And a typical configuration in Config::General format might look like this:

<log4perl>
  log4perl.rootLogger = DEBUG, Screen, Logfile
  log4perl.appender.Logfile = Log::Log4perl::Appender::File
  log4perl.appender.Logfile.filename = debug.log
  log4perl.appender.Logfile.layout = Log::Log4perl::Layout::PatternLayout
  log4perl.appender.Logfile.layout.ConversionPattern = "%d %-5p %c - %m%n"
  log4perl.appender.Screen = Log::Log4perl::Appender::ScreenColoredLevels
  log4perl.appender.Screen.stderr = 1
  log4perl.appender.Screen.layout = Log::Log4perl::Layout::PatternLayout
  log4perl.appender.Screen.layout.ConversionPattern = "[%d] [%p] %c %m%n"
</log4perl>

Logging Verbosity

At DEBUG level, the output can be very lengthy. To see only important messages for Net::Amazon::EMR whilst debugging other parts of your code, you could raise the threshold just for Net::Amazon::EMR by adding the following to your Log4perl configuration:

log4perl.logger.Net.Amazon.EMR = WARN

Map-Reduce Notes

This is somewhat beyond the scope of the documentation for using Net::Amazon::EMR. Nevertheless, here are a few notes about using EMR with Perl.

Installing Perl Libraries

Undoubtedly, to run any serious processing, you will need to install additional libraries on the map-reduce servers. A practical way to do this is to pre-configure all of the libraries using local::lib and use a bootstrap task to install them when the servers boot, using steps similar to the following:

  • Start an interactive EMR job on a single instance using the same machine architecture (e.g. m1.large) that you plan to use for running your jobs.

  • ssh to instance

  • setup CPAN, get local::lib and install

  • setup .bashrc to contain the environment variables required to use local::lib

  • install all the other modules you need via cpan

  • clean up files from .cpan that you don't need, such as build and source directories

  • Create a tar file, e.g. tar cfz local-perl5.tar.gz perl5 .cpan .bashrc

  • Copy the tar file to your bucket on S3.

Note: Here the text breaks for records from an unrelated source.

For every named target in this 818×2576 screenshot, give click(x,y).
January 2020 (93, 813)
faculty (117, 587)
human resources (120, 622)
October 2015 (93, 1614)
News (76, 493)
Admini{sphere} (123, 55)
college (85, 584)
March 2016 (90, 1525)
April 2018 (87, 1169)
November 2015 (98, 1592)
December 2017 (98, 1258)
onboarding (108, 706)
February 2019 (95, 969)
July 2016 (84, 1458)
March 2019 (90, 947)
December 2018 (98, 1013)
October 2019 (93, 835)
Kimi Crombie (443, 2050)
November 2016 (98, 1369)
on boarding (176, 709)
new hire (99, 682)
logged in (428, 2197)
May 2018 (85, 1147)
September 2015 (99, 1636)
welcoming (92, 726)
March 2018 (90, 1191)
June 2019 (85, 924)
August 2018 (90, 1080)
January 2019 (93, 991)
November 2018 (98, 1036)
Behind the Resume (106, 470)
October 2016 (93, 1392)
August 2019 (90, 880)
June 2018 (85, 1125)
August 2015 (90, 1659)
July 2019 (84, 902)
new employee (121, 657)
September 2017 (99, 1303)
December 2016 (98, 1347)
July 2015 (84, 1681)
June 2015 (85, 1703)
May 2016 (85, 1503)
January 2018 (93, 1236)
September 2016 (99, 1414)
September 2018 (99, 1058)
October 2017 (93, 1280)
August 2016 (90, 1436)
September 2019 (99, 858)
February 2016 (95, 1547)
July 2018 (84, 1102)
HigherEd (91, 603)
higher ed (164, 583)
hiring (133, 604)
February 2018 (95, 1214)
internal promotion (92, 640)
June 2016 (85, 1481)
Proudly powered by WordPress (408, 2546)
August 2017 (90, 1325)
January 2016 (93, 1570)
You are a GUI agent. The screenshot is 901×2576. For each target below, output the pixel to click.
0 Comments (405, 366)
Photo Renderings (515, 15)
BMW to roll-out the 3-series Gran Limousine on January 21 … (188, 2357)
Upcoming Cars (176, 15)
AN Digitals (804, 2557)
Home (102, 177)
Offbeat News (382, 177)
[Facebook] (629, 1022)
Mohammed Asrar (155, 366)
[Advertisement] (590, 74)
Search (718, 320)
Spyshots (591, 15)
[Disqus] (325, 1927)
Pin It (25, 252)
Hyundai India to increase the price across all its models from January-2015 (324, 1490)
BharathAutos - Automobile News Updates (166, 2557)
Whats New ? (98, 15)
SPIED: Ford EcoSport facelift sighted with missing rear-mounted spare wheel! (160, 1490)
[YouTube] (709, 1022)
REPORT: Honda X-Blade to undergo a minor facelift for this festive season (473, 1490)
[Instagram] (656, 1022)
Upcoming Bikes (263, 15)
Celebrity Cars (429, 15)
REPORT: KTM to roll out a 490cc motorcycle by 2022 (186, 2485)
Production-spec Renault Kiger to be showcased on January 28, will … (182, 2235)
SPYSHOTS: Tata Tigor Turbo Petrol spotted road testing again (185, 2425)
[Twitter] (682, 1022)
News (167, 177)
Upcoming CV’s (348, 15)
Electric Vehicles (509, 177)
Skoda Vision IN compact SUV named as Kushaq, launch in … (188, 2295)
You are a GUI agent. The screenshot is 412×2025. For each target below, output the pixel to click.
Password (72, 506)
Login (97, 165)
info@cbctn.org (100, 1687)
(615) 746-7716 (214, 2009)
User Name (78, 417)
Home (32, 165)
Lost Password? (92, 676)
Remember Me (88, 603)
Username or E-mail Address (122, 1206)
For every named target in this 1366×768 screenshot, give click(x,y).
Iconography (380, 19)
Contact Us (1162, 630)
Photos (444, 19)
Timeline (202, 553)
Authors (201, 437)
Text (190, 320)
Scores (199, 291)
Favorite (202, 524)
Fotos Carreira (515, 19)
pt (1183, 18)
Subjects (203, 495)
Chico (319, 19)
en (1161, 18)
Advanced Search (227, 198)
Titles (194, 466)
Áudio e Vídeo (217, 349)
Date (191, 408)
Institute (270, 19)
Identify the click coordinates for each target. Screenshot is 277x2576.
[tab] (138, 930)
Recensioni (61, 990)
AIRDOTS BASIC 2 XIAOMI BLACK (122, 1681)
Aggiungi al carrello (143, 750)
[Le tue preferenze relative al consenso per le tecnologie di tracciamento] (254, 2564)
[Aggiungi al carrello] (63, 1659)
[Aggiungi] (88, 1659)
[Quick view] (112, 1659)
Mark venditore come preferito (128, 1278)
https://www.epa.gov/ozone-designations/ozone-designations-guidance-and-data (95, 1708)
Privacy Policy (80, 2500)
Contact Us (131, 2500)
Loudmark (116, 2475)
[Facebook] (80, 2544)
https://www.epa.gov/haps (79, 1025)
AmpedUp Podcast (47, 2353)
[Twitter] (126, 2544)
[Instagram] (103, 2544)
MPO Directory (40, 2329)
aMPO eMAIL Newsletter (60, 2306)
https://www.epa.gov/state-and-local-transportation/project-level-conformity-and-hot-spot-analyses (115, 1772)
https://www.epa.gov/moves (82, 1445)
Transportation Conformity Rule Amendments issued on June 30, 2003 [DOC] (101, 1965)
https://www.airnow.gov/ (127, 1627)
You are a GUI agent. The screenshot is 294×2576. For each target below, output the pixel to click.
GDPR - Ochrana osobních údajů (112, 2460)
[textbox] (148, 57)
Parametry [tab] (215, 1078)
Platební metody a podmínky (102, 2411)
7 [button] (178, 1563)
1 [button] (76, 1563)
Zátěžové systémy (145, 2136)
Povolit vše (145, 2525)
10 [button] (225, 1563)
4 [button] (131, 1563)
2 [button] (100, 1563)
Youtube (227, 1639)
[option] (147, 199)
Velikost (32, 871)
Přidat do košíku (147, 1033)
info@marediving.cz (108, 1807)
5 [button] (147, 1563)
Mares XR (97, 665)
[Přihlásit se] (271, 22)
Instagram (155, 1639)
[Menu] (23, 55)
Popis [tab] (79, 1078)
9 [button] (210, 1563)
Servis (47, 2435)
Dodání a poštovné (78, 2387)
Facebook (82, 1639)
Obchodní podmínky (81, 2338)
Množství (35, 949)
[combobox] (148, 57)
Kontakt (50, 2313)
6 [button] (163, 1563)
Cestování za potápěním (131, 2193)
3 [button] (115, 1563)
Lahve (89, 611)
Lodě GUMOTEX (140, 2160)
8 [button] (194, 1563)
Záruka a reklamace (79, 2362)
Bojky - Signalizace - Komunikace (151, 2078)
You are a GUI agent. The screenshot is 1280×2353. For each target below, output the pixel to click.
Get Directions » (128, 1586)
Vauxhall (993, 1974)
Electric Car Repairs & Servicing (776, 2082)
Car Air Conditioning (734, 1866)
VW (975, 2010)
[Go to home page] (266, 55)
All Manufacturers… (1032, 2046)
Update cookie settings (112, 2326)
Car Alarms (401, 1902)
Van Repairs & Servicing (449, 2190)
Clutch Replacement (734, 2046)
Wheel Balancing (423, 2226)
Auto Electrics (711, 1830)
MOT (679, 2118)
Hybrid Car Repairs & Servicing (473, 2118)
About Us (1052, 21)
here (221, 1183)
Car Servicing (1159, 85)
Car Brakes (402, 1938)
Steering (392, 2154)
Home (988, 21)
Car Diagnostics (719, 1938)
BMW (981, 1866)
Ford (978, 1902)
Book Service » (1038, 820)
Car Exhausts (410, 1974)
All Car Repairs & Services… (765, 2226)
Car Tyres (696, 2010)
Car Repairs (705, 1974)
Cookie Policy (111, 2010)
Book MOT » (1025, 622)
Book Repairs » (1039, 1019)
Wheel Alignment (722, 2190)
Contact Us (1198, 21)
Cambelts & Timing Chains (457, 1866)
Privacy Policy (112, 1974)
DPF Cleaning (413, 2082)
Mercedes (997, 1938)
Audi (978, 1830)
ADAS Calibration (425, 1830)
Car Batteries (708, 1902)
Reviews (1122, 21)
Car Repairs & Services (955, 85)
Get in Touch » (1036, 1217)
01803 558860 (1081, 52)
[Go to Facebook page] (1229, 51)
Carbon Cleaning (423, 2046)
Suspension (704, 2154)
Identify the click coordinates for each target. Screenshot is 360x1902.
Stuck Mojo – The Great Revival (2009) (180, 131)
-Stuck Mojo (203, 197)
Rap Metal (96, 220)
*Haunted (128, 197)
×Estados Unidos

  • Set up a bootstrap script to copy back the tar file from S3 and untar it into the hadoop home directory, e.g.

    #!/bin/bash
    set -e
    bucket=mybucketname
    tarfile=local-perl5.tar.gz
    arch=large
    cd $HOME
    hadoop fs -get s3://$bucket/$arch/$tarfile .
    tar xfz $tarfile
  • Put the bootstrap script on S3 and use it when creating a new job flow.

Mappers and Reducers

Assuming the reader is familiar with the basic principles of map-reduce, in terms of implementation in Perl with hadoop-streaming.jar, a mapper/reducer is simply a script that reads from STDIN and writes to STDOUT, typically line by line using a tab-separated key and value pair on each line. So the main loop of any mapper/reducer script is usually of the form:

while (my $line = <>) {
  chomp $line;
  my ($key, $value) = split(/\t/, @line);
  ... do something with key and value
  print "$newkey\t$newvalue\n";
}

Scripts can be uploaded to S3 using the web interface, or placed in the bootstrap bundle described above, or uploaded to the master instance using scp and distributed using the hadoop-streaming.jar -file option, or no doubt by many other mechanisms. If due care is taken with quoting, a script can even be specified using the -mapper and -reducer options directly; for example:

Args => [ '-mapper', '"perl -e MyClass->new->mapper"', ... ]

AUTHOR

Jon Schutz

http://notes.jschutz.net

BUGS

Please report any bugs or feature requests to bug-net-amazon-emr at rt.cpan.org, or through the web interface at http://rt.cpan.org/NoAuth/ReportBug.html?Queue=Net-Amazon-EMR. I will be notified, and then you'll automatically be notified of progress on your bug as I make changes.

SUPPORT

You can find documentation for this module with the perldoc command.

perldoc Net::Amazon::EMR

You can also look for information at:

ACKNOWLEDGEMENTS

The core interface code was adapted from Net::Amazon::EC2.

LICENSE AND COPYRIGHT

Copyright 2012 Jon Schutz.

This program is free software; you can redistribute it and/or modify it under the same terms as Perl itself.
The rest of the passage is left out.